◆ **Directions**:
No pictures, no extra lines: copy exactly from the line with "Given: Click the" through the end of the entries.
[[ Source data, beginning ]]
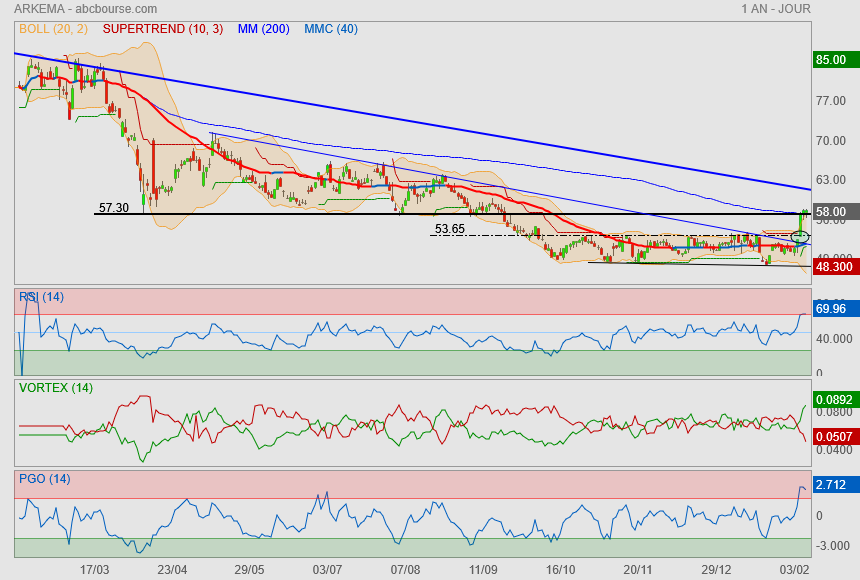Viewport: 860px width, 580px height.
Task: Click the PGO (14) indicator panel title
Action: tap(44, 478)
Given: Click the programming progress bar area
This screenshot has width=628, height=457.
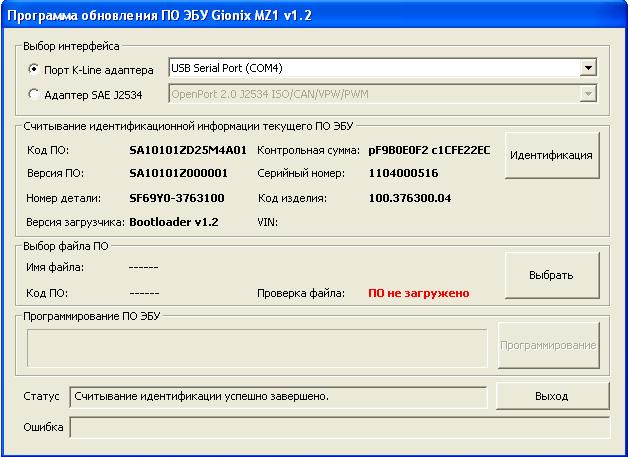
[[ Source data, end ]]
◆ **Task result**:
Given: Click the programming progress bar area
This screenshot has width=628, height=457.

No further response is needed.